Hong Kong teen forms new political party

Pro-democracy student leader Joshua Wong Joshua Wong at  a press conference to introduce their new pro-democracy political party called Demosisto in Hong Kong. (Anthony Wallace, FP)
Pro-democracy student leader Joshua Wong Joshua Wong at a press conference to introduce their new pro-democracy political party called Demosisto in Hong Kong. (Anthony Wallace, FP)

Hong Kong - Hong Kong teen activist Joshua Wong on Sunday unveiled a new political party that plans to field candidates in upcoming elections, marking the next step in the pro-democracy movement's evolution in the southern Chinese city.

Wong and several other young activists who led pro-democracy protests that gripped Hong Kong for 79 days in late 2014 said their new party is called Demosisto.

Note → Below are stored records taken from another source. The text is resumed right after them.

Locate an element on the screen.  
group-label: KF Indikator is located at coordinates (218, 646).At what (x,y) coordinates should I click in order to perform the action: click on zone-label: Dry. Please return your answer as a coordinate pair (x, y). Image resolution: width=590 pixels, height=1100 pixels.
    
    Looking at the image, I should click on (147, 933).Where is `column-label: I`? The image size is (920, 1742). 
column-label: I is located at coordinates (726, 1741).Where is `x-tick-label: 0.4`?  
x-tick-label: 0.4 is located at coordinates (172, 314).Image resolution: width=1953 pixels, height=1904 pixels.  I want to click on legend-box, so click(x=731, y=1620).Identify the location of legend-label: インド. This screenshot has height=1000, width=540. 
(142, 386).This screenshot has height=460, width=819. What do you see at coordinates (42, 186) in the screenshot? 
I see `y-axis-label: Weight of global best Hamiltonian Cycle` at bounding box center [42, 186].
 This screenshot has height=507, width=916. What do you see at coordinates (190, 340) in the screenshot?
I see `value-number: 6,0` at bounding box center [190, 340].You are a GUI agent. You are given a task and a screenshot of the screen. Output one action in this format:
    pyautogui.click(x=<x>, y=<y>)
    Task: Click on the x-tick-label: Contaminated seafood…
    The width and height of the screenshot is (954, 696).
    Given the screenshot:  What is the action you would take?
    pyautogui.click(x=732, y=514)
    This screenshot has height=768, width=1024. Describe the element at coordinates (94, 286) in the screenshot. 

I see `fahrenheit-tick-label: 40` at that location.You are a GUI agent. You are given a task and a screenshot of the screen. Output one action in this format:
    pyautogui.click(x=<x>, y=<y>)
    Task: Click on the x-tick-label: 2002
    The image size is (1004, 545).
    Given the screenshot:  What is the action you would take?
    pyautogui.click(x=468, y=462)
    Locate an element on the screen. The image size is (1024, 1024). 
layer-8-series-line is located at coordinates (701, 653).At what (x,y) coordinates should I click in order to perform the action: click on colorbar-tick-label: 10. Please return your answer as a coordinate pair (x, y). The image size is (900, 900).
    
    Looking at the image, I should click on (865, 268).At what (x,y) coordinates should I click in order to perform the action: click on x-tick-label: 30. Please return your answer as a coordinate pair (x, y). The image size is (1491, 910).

The teenager was the most visible face of the street protests, in which young activists occupied major thoroughfares of the semi-autonomous Chinese region to protest Beijing's plan to restrict elections. While the protests fizzled out after Hong Kong's Beijing-backed leader refused to make any concessions, they also spawned a new wave of groups with more radical views, including advocating independence from China.

Wong is the group's secretary-general, although at 19 years old he is two years too young to run for a seat in citywide elections for the Legislative Council set for September.

Last month, he announced he was dissolving Scholarism, a protest group he helped found, in order to concentrate on the new party. Scholarism, which comprised mostly high schoolers, was at the forefront of the 2014 protests.

Demosisto's chair, Nathan Law, said he and two other members of the group are considering contesting seats in the election, which will pit pro-Beijing parties against pro-democracy groups.

Wong said Demosisto's long-term goal is to hold a referendum in a decade to decide whether Hong Kong should have self-determination for its future after 2047, when a 50-year transition period following its handover from Britain to China ends.

"We know we can't achieve self-determination in one single step, so we propose a 10-year timetable for the plan," Wong said, adding that the party would lobby for international support for its cause. "We hope to decide our second future through a universal referendum."